PC : Je crois que ce qu’il ne faut surtout pas abandonner, c’est la solitude. Il faut être vraiment seul et rester soi-même, complètement. C’est peut-être chiant à dire mais je crois que c’est de là que viendra quelque chose, que c’est peut-être la seule façon de dépasser tout ce côté merdeux qui règne dans le cinéma. Par exemple là, récemment, j’étais dans un festival à New York et je regardais un type –je ne pourrais pas te dire son nom – le mexicain du moment qui faisait la clôture et qui répondait aux questions en superstar absolue, avec ses acteurs et son équipe qui lui lançaient des fleurs à tour de rôle. On leur demandait d’où venaient les personnages, le scénario et le film, et tous ont répondu que ça venait du réalisateur, et même lui disait que c’était lui. Ensuite, il s’est mis à expliquer qu’au fond faire un film, c’est aussi un peu se débarrasser de son égo, voir comment on peut composer une histoire sans trop parler de soi, etc. Pathétique ! Ils n’ont aucune dignité, c’est fini tout ça ! Je me disais que James Stewart, c’est fini, mort et enterré ! Cette idée de ne pas en faire trop, de simplement faire son travail est complètement disparue du cinéma… et de tout d’ailleurs. Et je pensais à cette anecdote rapportée par Straub, où Nicholas Ray raconte à Buñuel que, à Hollywood, il est impensable de faire un nouveau film qui soit moins cher que le précédent. Et Buñuel qui écoute ça en pleurant parce que pour lui, c’est vraiment ça, la fin du monde. Et là je me dis que Buñuel est peut-être le meilleur, le plus grand. Parce qu’à chaque seconde qui passe on est plus dans un film de Buñuel que jamais. J’ai l’impression de ne vivre que des scènes de Buñuel, tout le temps, mais vraiment tout le temps ! Sauf ici peut-être, mais encore, dès que j’ouvre la porte ça va être quelque chose du genre. Tout est vérifié… c’est incroyable. On vit dans L’Ange exterminateur, dans Le Charme discret de la bourgeoisie, dans Le Grand Casino, dans La Calavera ou dans Nazarin, et c’est de pire en pire. Donc je me dis qu’on mérite certaines choses qui se passent, qu’il y a là une violence assez terrifiante et qu’il faudra que ça cesse, le plus vite possible.

Le charme discret de la bourgeoisie (Luis Bunuel, 1972)

Conférence de presse de Birdman

HC : Et en attendant, poursuivre la marche…
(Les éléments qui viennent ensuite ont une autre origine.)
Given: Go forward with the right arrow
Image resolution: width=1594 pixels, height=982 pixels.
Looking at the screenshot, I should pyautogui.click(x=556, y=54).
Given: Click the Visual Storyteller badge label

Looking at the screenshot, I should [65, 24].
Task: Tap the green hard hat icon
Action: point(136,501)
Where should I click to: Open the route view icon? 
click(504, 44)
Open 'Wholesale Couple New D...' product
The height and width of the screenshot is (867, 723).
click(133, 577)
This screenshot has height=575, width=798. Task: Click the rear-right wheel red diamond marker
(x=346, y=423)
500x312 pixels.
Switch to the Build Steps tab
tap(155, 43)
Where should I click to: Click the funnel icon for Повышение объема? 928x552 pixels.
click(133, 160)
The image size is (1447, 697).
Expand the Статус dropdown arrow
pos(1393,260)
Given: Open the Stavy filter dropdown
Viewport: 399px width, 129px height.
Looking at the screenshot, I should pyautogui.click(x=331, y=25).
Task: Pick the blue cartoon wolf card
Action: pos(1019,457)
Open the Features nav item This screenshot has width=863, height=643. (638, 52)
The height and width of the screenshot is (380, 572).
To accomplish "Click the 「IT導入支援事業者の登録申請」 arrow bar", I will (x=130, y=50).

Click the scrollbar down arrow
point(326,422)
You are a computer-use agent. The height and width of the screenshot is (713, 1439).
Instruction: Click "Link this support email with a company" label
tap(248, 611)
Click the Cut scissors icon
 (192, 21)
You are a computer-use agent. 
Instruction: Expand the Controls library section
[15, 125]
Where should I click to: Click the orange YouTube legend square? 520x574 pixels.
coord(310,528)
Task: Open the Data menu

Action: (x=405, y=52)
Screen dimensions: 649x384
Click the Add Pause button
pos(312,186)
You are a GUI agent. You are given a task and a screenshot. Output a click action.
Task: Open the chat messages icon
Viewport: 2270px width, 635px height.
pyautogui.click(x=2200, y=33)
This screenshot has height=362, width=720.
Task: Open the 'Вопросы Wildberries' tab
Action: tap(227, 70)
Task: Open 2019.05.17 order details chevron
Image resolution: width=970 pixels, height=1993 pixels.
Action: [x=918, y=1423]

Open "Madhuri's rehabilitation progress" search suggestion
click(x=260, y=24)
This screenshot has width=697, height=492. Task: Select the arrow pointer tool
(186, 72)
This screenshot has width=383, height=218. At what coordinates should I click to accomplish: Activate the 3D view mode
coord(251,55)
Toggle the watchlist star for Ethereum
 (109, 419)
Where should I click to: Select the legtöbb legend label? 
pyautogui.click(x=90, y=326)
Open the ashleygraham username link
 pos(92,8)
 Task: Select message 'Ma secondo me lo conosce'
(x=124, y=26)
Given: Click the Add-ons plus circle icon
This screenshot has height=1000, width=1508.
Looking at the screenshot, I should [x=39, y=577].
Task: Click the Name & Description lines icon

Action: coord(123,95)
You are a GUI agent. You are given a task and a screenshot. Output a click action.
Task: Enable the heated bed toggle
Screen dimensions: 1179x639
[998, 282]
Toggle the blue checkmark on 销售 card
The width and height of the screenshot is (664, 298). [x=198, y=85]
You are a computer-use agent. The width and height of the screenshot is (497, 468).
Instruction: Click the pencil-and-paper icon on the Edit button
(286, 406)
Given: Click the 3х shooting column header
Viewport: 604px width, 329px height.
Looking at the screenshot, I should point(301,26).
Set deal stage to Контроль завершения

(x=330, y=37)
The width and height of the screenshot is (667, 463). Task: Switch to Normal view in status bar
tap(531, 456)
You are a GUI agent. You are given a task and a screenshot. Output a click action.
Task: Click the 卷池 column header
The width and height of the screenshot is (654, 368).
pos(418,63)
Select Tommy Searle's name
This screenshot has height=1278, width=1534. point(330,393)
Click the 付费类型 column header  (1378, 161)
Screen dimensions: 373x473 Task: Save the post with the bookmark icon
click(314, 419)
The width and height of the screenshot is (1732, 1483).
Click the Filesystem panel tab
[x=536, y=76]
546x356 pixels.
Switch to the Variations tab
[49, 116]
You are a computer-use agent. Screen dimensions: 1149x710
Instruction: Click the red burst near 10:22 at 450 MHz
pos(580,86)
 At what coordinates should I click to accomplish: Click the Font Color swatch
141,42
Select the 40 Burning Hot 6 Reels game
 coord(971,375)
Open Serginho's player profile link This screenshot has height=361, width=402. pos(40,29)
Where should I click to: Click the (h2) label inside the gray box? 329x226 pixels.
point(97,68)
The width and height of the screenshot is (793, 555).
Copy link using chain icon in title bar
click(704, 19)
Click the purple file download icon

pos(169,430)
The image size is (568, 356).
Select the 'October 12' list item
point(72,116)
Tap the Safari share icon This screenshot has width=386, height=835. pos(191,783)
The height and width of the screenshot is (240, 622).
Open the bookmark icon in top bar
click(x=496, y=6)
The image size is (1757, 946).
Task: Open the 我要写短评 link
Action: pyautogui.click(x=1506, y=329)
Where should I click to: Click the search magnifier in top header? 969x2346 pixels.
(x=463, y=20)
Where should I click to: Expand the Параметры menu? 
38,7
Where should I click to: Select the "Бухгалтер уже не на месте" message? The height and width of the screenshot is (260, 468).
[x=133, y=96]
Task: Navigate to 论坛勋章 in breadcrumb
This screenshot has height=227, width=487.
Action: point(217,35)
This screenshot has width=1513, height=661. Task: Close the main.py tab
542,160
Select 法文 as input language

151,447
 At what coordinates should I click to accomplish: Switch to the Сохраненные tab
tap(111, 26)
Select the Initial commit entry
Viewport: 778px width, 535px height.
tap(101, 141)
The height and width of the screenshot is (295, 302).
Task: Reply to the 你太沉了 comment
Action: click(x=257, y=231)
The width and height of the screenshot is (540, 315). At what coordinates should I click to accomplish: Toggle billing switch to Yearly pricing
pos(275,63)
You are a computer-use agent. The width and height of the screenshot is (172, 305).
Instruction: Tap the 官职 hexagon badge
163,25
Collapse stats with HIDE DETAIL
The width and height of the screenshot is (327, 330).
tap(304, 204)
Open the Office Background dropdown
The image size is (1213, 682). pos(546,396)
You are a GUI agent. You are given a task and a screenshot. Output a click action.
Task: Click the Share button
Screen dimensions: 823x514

PC : Oui. Et l’espoir que j’ai c’est qu’on pourra faire des films de plus en plus facilement. Et même si on les rate ou on fait des merdes, on pourra quand même les faire à deux ou à trois, et ça je trouve que c’est merveilleux. Faire un film en couple, par exemple, c’était le rêve de tout le monde et maintenant, on peut le faire. On peut faire privé, ou semi-privé. Par exemple ce film, je peux te le dire exactement, n’a pas coûté 80 000 euros, avec copies DCP et un mixage studio ultra sophistiqué. Et dans trois ans, je suis absolument sûr qu’on fera la même chose pour 20 000. Et quand on arrivera à faire avec 5000, là, quelque chose pourra réellement se mettre en marche, j’espère. Il suffit de regarder Buñuel… un grand cinéaste et, en tant qu’artisan, un des meilleurs. Un type qui faisait des histoires comiques, plein d’humour, et avec tout ce qui a de fort en terme de critique. La concentration de vision et d’écoute est là. Le mal est là, le bien est là, ne vous trompez pas.

Propos recueillis le 14 octobre 2014. Entretien réalisé et retranscrit par Renaud Després-Larose. À l’enregistrement : Ana Tapia Rousiouk.